Objective A: In the passage on turbulent states, what happens to the asymmetry in sub-region SA2?
Objective B: Show every line of the entries that contains the word "height".

═════ Given passage

The $Re$ range over which the pair of asymmetric turbulent states coexists with the symmetric state described in FV18 (at least for $48\,000$ time units) is designated as region SA. In contrast, region S1 indicates where only the symmetric state is stable and region S2 indicates where the state also looks to be symmetric when averaged over an extremely long time. Investigation of the asymmetry parameter $A(t)$ for the states in this region revealed the existence of two discrete asymmetry levels: higher and lower. This feature suggests further dividing the region SA into three sub-regions: SA1, where the asymmetry is low; SA2, where the asymmetry is repeatedly jumping between the lower and higher levels; and SA3, where the asymmetry is high. Typical time signals of the asymmetry parameter in these three regions are shown in figure 2. Further significance of the three subregions is revealed by investigating the relationship between the pressure gradient and volume flux of the asymmetric states and comparing the resulting asymmetric solution branch to the solution branch of the symmetric state. Figure 3(a) shows the symmetric and asymmetric states in terms of $Re$ and their $Re_P$. While for laminar flows, $Re_P=Re$ (shown as black dashed line in the diagram), the symmetric turbulent state obeys a $Re_P\propto Re^{{3}/{2}}$ relationship, as was first shown by FV18. Figure 3(b) shows the time-averaged asymmetry parameter $\bar {A}^{^t}$ at different Reynolds numbers together with the error bars indicating the standard deviation of the temporal fluctuations.

══════════
═════ Materials provided

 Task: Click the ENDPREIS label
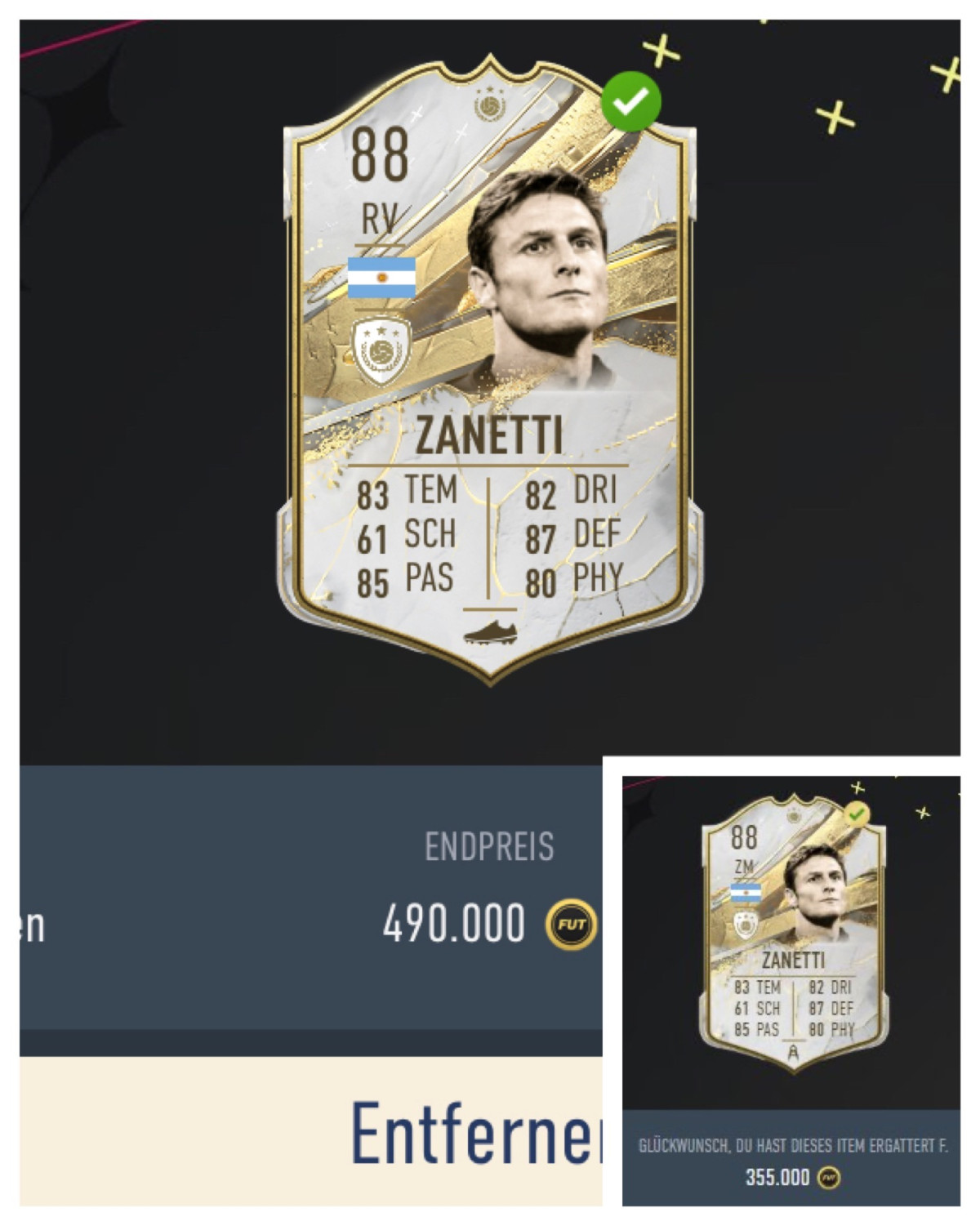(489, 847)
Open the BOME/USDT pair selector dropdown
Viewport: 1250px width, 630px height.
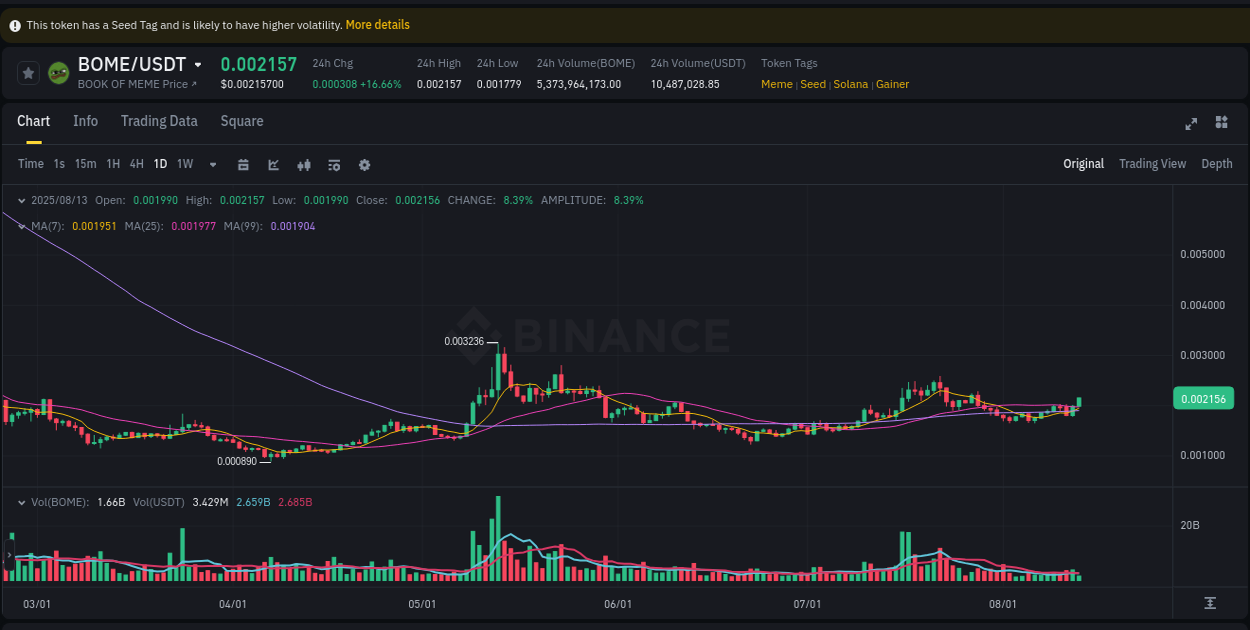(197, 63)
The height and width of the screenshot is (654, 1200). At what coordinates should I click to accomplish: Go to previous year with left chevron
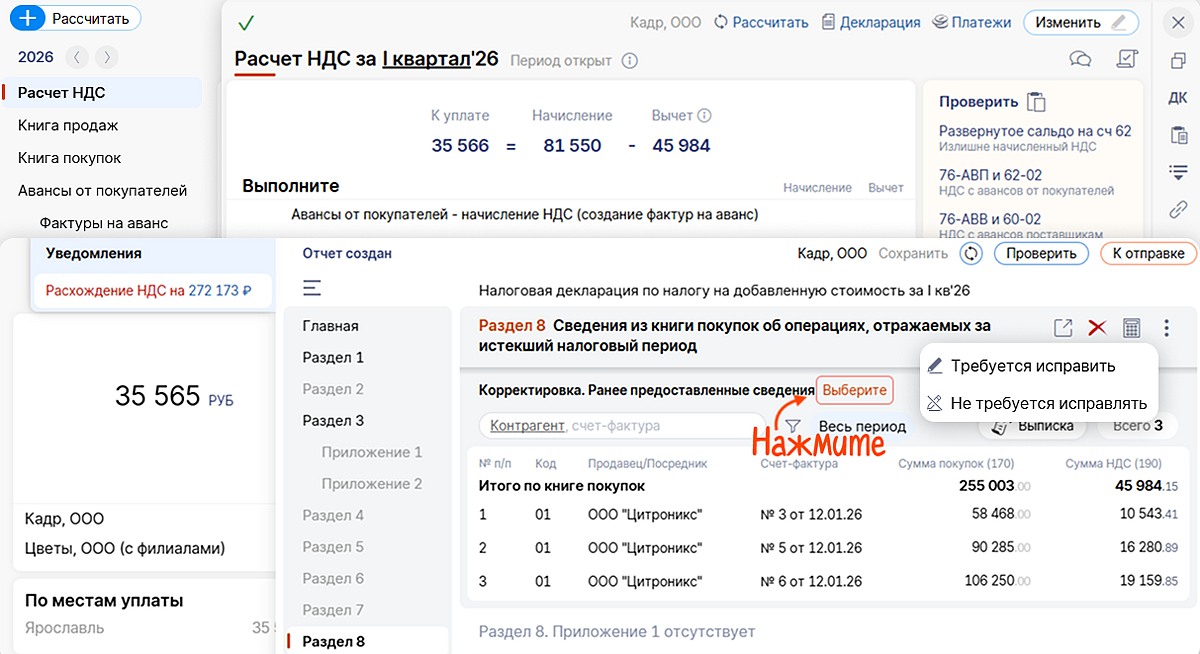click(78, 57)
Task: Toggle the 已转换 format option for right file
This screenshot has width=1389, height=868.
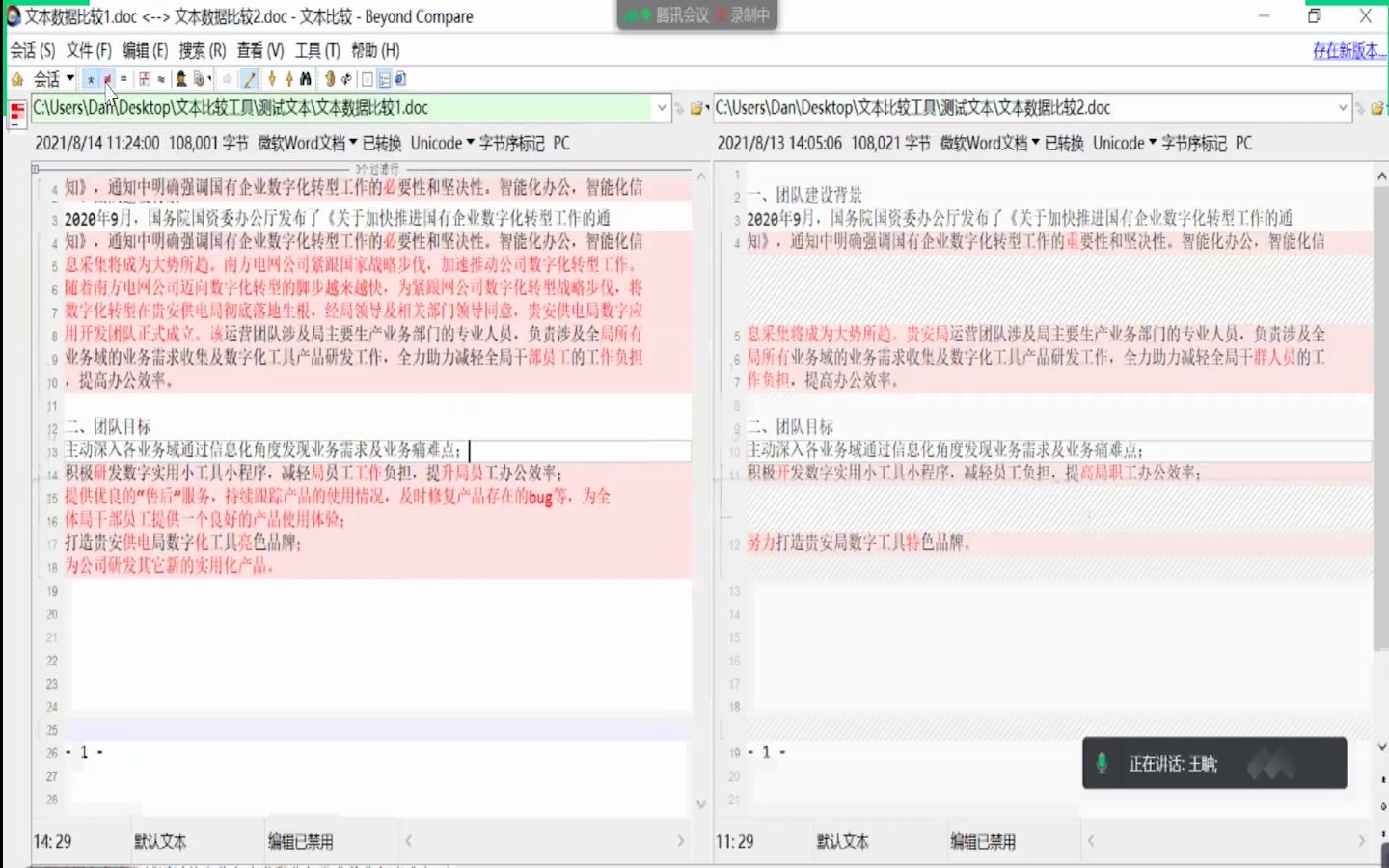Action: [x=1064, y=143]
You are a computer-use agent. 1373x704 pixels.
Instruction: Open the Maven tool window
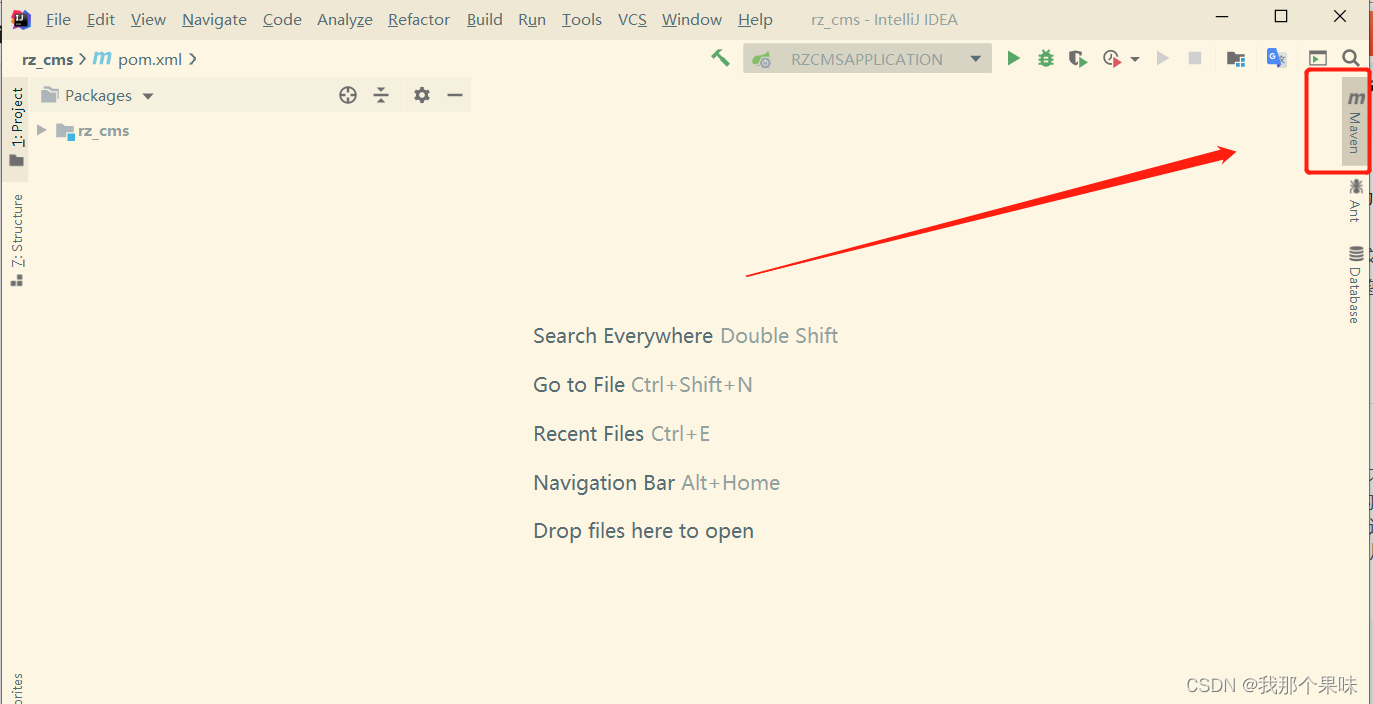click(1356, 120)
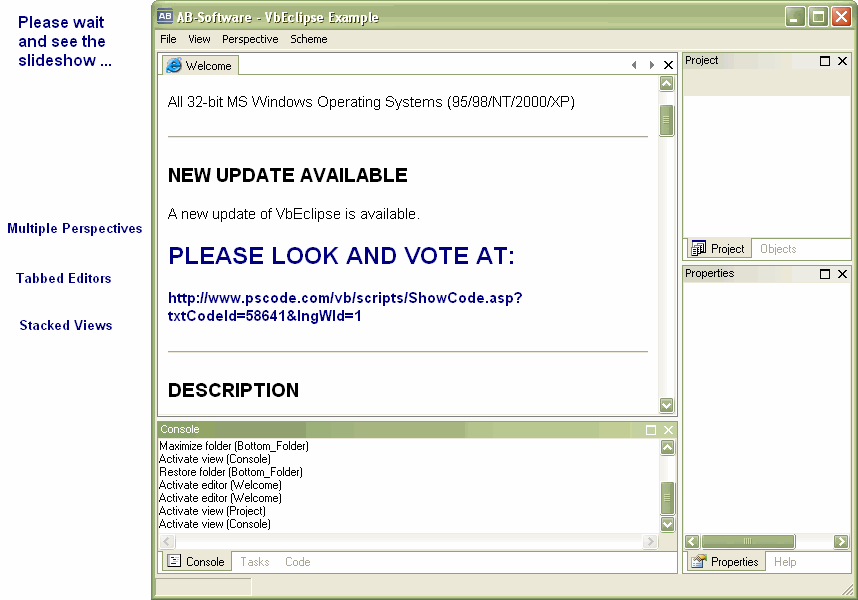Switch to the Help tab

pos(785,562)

══════════

Complete answer A: The asymmetry repeatedly jumps between the lower and higher levels.

Complete answer B:
Viewport: 1250px width, 630px height.
The height and width of the screenshot is (654, 1200). At what coordinates should I click to accomplish: Go to previous year with left chevron
This screenshot has width=1389, height=868.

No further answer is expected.